Re: Higgenbotham's Dark Age Hovel

Post by Higgenbotham »

UPS workers vote to strike, setting stage for biggest walkout since 1959

BY IRINA IVANOVA

UPDATED ON: JUNE 16, 2023 / 12:35 PM / MONEYWATCH


UPS workers are gearing up for a potential strike that would be the biggest U.S. labor walkout since the 1950s.

Members of the Teamsters union, which represents about 340,000 workers at the package delivery company, voted overwhelmingly on Friday to strike if no agreement is reached with UPS by the time the current contract expires on July 31.

"If this multibillion-dollar corporation fails to deliver on the contract that our hardworking members deserve, UPS will be striking itself," Teamsters President Sean O'Brien said in a statement. "The strongest leverage our members have is their labor and they are prepared to withhold it to ensure UPS acts accordingly."

Some 97% of voting members approved a strike, although the voting turnout was not immediately known.

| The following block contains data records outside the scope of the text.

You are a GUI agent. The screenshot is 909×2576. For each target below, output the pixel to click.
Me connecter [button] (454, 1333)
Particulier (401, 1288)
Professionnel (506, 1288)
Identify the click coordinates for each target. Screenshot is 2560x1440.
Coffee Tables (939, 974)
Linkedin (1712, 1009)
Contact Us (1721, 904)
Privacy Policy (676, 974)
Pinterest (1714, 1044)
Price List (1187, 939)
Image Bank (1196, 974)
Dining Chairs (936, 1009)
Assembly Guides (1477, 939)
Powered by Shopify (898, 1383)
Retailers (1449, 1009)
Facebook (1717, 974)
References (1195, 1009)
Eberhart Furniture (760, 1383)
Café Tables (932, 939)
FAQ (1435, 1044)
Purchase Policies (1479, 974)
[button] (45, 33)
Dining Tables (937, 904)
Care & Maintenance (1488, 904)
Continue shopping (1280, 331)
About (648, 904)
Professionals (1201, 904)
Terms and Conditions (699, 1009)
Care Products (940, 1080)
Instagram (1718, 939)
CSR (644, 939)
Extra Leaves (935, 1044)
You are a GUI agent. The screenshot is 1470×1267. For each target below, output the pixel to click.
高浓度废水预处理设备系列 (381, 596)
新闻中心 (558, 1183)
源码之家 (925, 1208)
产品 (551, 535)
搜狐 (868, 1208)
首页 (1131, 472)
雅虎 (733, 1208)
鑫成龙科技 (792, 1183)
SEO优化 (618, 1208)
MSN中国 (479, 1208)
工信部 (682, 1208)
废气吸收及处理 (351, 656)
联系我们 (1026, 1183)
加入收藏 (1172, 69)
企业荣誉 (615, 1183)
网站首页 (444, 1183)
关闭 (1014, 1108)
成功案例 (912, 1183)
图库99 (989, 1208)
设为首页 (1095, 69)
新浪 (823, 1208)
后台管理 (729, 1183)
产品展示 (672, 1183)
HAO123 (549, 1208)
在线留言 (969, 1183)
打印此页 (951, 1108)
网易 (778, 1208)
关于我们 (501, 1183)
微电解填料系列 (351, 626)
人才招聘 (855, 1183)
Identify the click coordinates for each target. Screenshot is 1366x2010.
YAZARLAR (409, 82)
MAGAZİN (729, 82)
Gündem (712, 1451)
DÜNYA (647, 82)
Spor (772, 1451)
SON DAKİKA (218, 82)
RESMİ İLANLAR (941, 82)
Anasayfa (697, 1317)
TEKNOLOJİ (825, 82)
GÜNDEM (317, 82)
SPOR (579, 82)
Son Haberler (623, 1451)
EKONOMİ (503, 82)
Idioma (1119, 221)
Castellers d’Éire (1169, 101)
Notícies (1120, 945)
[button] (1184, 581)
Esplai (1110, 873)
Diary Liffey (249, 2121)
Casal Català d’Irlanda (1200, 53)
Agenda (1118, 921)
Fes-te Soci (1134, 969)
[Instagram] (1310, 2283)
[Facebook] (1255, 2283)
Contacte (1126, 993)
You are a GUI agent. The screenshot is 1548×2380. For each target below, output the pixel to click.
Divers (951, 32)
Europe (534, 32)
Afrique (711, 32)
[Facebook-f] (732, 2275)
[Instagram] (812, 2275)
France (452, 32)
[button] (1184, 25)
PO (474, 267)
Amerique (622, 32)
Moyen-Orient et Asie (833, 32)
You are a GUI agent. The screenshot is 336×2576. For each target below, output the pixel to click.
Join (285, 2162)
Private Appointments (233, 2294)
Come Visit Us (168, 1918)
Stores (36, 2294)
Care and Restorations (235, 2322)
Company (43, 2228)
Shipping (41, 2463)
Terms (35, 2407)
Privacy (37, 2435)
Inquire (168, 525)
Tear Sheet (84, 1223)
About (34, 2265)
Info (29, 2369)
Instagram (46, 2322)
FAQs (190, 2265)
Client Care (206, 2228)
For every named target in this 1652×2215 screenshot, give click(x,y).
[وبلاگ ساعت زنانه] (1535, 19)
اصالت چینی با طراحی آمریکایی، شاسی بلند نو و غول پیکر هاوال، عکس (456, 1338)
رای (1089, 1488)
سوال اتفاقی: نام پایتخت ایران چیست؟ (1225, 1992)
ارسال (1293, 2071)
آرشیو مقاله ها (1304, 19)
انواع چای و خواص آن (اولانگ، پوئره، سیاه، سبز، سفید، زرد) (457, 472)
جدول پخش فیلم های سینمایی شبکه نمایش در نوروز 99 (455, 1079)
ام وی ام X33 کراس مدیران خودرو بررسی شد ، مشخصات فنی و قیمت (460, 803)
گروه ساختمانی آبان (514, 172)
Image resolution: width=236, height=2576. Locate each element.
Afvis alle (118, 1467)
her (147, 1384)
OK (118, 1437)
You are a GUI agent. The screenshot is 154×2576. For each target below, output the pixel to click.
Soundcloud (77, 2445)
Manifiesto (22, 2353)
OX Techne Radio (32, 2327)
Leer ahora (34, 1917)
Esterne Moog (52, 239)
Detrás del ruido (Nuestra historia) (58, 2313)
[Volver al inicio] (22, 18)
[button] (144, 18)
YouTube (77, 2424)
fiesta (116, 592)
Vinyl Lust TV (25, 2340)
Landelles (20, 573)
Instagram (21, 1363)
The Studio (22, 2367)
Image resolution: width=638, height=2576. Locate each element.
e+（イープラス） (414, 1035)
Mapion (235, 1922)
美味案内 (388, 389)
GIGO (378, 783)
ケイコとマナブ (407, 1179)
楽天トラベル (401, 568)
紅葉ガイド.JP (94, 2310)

The union is seeking higher pay; the elimination of so-called two-tier wages, where newer workers are paid less than older employees for the same job; the removal of surveillance cameras from delivery trucks; and more full-time jobs.
https://www.cbsnews.com/news/ups-strike ... -60-years/
While the periphery breaks down rather slowly at first, the capital cities of the hegemon should collapse suddenly and violently.